O maior show da Terra (do Sol): Iron Maiden em Fortaleza

Pouco antes das 16:20h do dia 23 de março de 2016, numa tarde ensolarada, um gigante foi avistado nos céus de Fortaleza. O Boeing 747 fez a curva à direita para interceptar a Radial 130 de nosso espaço aéreo e alinhou-se na proa da pista 13R do Aeroporto Internacional Pinto Martins. Baixou seus flaps, trem de pouso e reduziu a potência das poderosas turbinas, auxiliado pelo freio aerodinâmico em suas asas para iniciar sua lenta descida. Ao peso natural do avião de cruzeiro somavam-se ainda cerca de 12 toneladas de uma valiosa carga: guitarras, amplificadores, equipamento de palco, pirotecnia e cenário. Além dela, uma tripulação de músicos, assistentes, técnicos, pilotos de reserva e comissários de bordo. No comando, o capitão Bruce Dickinson comunica-se com a torre de SBFZ (código da aviação para o aeroporto de nossa capital) e recebeu pelo rádio a autorização do controlador de voo para a aterrissagem:

“Flight 666, you’re cleared to land. Runaway 13R.”

Enquanto isso, no deck de observação do aeroporto, um séquito de 700 e tantos “camisas pretas” aguardava a chegada não só do 747, mas deste momento em específico por sabe-se lá quantos anos. Segundos antes do suave toque da aeronave em solo cearense, essa mesma multidão gritava e comemorava ao avistar o pássaro mecânico pairando leve em sua descida pelos céus de nossa capital. Como se fosse uma final de Copa do Mundo, o clima de euforia traduzia-se num grito ensurdecedor que ecoava por todo o terminal de passageiros – assustando até mesmo quem circulava por ali sem saber do que aquilo se tratava.

Sim, a lendária banda Iron Maiden chegou em nossa cidade!

A bordo do Ed Force One, apelido dado pelos fãs ao Boeing 747 numa jocosa referência ao avião presidencial norte americano (Air Force One), os quase sexagenários roqueiros britânicos chegam a Fortaleza para um show histórico no dia seguinte. Steve Harris (baixista e líder da banda), os guitarristas Janick Gers, Adrian Smith, Dave Murray, o baterista Nicko McBrain e o vocalista (e, diga-se de passagem, piloto do “busão”) Bruce Dickinson trazem consigo praticamente quatro décadas de um som que é referência ao gênero heavy metal. A banda é certamente uma das mais longevas em atividade e qualidade na história do rock, e praticamente inexiste algum “metaleiro” ao redor do planeta que não saiba cantar pelo menos os versos iniciais de “Fear Of The Dark”. E por falar em “metaleiros”, estes mal acreditavam quando se confirmou o tão sonhado show da banda na capital alencarina, ainda no ano passado. O Maiden sempre tocou em endereços vizinhos de nossa cidade, mas tanto por falta de produtoras locais que arriscassem bancar uma possível vinda, os fãs cearenses sempre tiveram de desembolsar uma grana a mais para ver a banda em uma de suas passagens por Recife (duas vezes) e Manaus (uma vez). Parecia realmente um sonho difícil de acordar. Mas acordamos sim, na manhã do dia 24, para testemunhar este espetáculo.

******

**Tarefas do exercício**
**A)** Segundo o texto sobre o Iron Maiden em Fortaleza, por que os fãs cearenses sempre gastavam mais para ver a banda? Responda em até três frases.
**B)** Passe para o inglês esta frase do texto sobre o Iron Maiden em Fortaleza: "Sim, a lendária banda Iron Maiden chegou em nossa cidade!"
**C)** Extraia do texto sobre o Iron Maiden em Fortaleza o trecho começando com "Enquanto isso, no" e seguindo até "aquilo se tratava.".
Os registros não entram nesta parte do exercício.

Registros de apontamento de textos e elementos

******

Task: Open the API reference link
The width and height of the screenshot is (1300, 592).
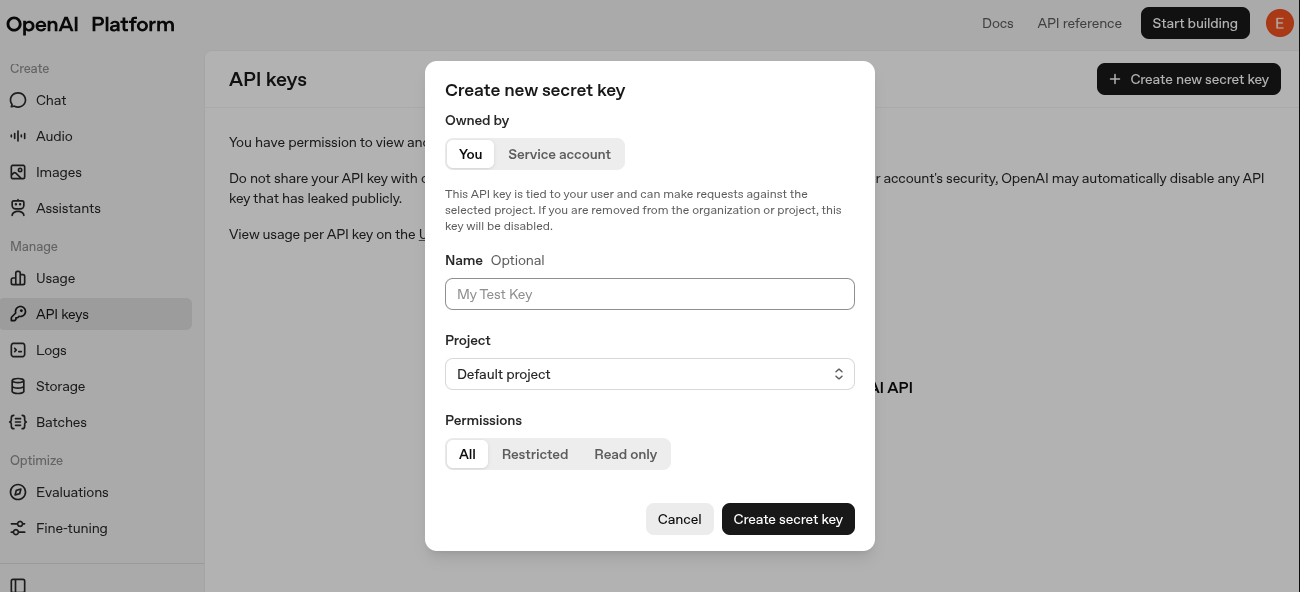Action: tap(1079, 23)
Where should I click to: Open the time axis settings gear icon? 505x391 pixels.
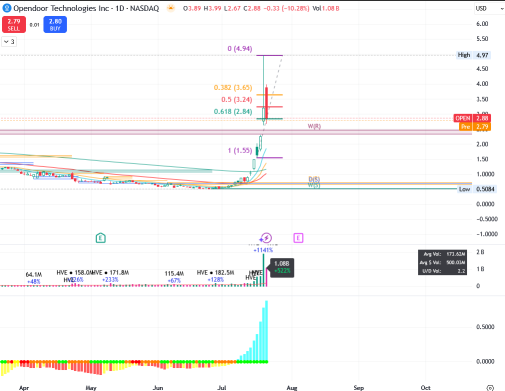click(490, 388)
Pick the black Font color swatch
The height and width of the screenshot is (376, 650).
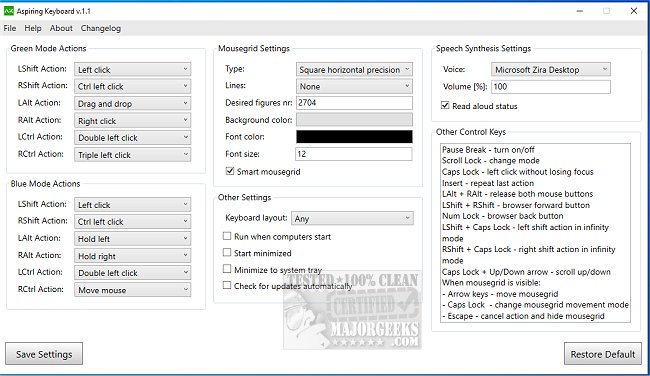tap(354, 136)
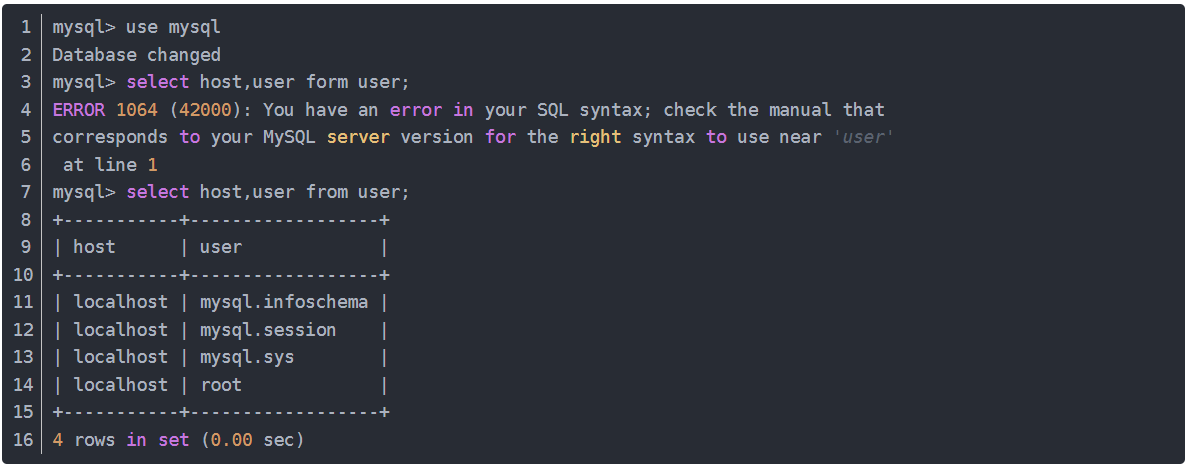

******

**Respostas do exercício**
**A)** Faltavam produtoras locais dispostas a arriscar e bancar uma vinda da banda a Fortaleza. Por isso, os fãs cearenses tinham de desembolsar mais para assistir aos shows em Recife (duas vezes) e Manaus (uma vez).

**B)** Yes, the legendary band Iron Maiden has arrived in our city!

**C)**
Enquanto isso, no deck de observação do aeroporto, um séquito de 700 e tantos “camisas pretas” aguardava a chegada não só do 747, mas deste momento em específico por sabe-se lá quantos anos. Segundos antes do suave toque da aeronave em solo cearense, essa mesma multidão gritava e comemorava ao avistar o pássaro mecânico pairando leve em sua descida pelos céus de nossa capital. Como se fosse uma final de Copa do Mundo, o clima de euforia traduzia-se num grito ensurdecedor que ecoava por todo o terminal de passageiros – assustando até mesmo quem circulava por ali sem saber do que aquilo se tratava.